(Interface element records)
[BEGIN]

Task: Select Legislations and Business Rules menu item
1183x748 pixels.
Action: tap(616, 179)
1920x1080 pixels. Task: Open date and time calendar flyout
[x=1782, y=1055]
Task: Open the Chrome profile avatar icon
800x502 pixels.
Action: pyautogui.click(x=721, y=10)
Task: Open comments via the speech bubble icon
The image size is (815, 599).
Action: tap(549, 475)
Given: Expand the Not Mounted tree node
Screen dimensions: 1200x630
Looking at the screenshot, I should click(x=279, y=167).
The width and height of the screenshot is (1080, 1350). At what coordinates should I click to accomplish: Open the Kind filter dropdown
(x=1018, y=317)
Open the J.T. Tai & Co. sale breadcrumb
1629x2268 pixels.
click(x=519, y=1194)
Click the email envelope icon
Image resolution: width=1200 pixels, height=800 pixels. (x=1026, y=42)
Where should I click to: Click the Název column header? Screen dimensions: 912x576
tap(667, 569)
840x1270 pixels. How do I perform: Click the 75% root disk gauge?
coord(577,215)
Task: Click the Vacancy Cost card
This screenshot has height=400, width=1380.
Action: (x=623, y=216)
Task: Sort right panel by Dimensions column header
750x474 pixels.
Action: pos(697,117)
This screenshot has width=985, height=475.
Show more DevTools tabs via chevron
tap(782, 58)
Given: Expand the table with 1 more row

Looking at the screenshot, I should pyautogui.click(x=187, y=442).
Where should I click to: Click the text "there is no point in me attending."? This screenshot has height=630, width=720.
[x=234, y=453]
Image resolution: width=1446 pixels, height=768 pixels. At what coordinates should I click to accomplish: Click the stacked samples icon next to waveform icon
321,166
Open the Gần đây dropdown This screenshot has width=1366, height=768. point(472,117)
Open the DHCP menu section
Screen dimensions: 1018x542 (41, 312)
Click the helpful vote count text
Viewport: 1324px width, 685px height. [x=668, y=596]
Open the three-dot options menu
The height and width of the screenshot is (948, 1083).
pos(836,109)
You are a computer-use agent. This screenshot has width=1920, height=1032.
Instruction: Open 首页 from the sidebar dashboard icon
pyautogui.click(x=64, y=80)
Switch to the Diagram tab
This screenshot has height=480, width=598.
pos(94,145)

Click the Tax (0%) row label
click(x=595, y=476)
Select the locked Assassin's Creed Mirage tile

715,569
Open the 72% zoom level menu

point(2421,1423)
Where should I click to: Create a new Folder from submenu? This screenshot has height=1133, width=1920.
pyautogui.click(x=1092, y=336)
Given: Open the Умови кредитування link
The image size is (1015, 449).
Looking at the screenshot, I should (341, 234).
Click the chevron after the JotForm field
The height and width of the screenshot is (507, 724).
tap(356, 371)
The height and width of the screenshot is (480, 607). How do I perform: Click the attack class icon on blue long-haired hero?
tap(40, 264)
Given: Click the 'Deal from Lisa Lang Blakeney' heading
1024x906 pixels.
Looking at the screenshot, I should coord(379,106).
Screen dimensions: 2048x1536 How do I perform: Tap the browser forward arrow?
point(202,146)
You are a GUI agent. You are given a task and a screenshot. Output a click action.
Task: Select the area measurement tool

[END]

WORK INSTRUCTIONS:
Please arrange every line of the data above as a Markdown table with the columns Row and Line, numbering the rows in order and leaving out blank lines.

EXERCISE OUTPUT:
| Row | Line |
|---|---|
| 1 | Task: Select Legislations and Business Rules menu item |
| 2 | 1183x748 pixels. |
| 3 | Action: tap(616, 179) |
| 4 | 1920x1080 pixels. Task: Open date and time calendar flyout |
| 5 | [x=1782, y=1055] |
| 6 | Task: Open the Chrome profile avatar icon |
| 7 | 800x502 pixels. |
| 8 | Action: pyautogui.click(x=721, y=10) |
| 9 | Task: Open comments via the speech bubble icon |
| 10 | The image size is (815, 599). |
| 11 | Action: tap(549, 475) |
| 12 | Given: Expand the Not Mounted tree node |
| 13 | Screen dimensions: 1200x630 |
| 14 | Looking at the screenshot, I should click(x=279, y=167). |
| 15 | The width and height of the screenshot is (1080, 1350). At what coordinates should I click to accomplish: Open the Kind filter dropdown |
| 16 | (x=1018, y=317) |
| 17 | Open the J.T. Tai & Co. sale breadcrumb |
| 18 | 1629x2268 pixels. |
| 19 | click(x=519, y=1194) |
| 20 | Click the email envelope icon |
| 21 | Image resolution: width=1200 pixels, height=800 pixels. (x=1026, y=42) |
| 22 | Where should I click to: Click the Název column header? Screen dimensions: 912x576 |
| 23 | tap(667, 569) |
| 24 | 840x1270 pixels. How do I perform: Click the 75% root disk gauge? |
| 25 | coord(577,215) |
| 26 | Task: Click the Vacancy Cost card |
| 27 | This screenshot has height=400, width=1380. |
| 28 | Action: (x=623, y=216) |
| 29 | Task: Sort right panel by Dimensions column header |
| 30 | 750x474 pixels. |
| 31 | Action: pos(697,117) |
| 32 | This screenshot has width=985, height=475. |
| 33 | Show more DevTools tabs via chevron |
| 34 | tap(782, 58) |
| 35 | Given: Expand the table with 1 more row |
| 36 | Looking at the screenshot, I should pyautogui.click(x=187, y=442). |
| 37 | Where should I click to: Click the text "there is no point in me attending."? This screenshot has height=630, width=720. |
| 38 | [x=234, y=453] |
| 39 | Image resolution: width=1446 pixels, height=768 pixels. At what coordinates should I click to accomplish: Click the stacked samples icon next to waveform icon |
| 40 | 321,166 |
| 41 | Open the Gần đây dropdown This screenshot has width=1366, height=768. point(472,117) |
| 42 | Open the DHCP menu section |
| 43 | Screen dimensions: 1018x542 (41, 312) |
| 44 | Click the helpful vote count text |
| 45 | Viewport: 1324px width, 685px height. [x=668, y=596] |
| 46 | Open the three-dot options menu |
| 47 | The height and width of the screenshot is (948, 1083). |
| 48 | pos(836,109) |
| 49 | You are a computer-use agent. This screenshot has width=1920, height=1032. |
| 50 | Instruction: Open 首页 from the sidebar dashboard icon |
| 51 | pyautogui.click(x=64, y=80) |
| 52 | Switch to the Diagram tab |
| 53 | This screenshot has height=480, width=598. |
| 54 | pos(94,145) |
| 55 | Click the Tax (0%) row label |
| 56 | click(x=595, y=476) |
| 57 | Select the locked Assassin's Creed Mirage tile |
| 58 | 715,569 |
| 59 | Open the 72% zoom level menu |
| 60 | point(2421,1423) |
| 61 | Where should I click to: Create a new Folder from submenu? This screenshot has height=1133, width=1920. |
| 62 | pyautogui.click(x=1092, y=336) |
| 63 | Given: Open the Умови кредитування link |
| 64 | The image size is (1015, 449). |
| 65 | Looking at the screenshot, I should (341, 234). |
| 66 | Click the chevron after the JotForm field |
| 67 | The height and width of the screenshot is (507, 724). |
| 68 | tap(356, 371) |
| 69 | The height and width of the screenshot is (480, 607). How do I perform: Click the attack class icon on blue long-haired hero? |
| 70 | tap(40, 264) |
| 71 | Given: Click the 'Deal from Lisa Lang Blakeney' heading |
| 72 | 1024x906 pixels. |
| 73 | Looking at the screenshot, I should coord(379,106). |
| 74 | Screen dimensions: 2048x1536 How do I perform: Tap the browser forward arrow? |
| 75 | point(202,146) |
| 76 | You are a GUI agent. You are given a task and a screenshot. Output a click action. |
| 77 | Task: Select the area measurement tool |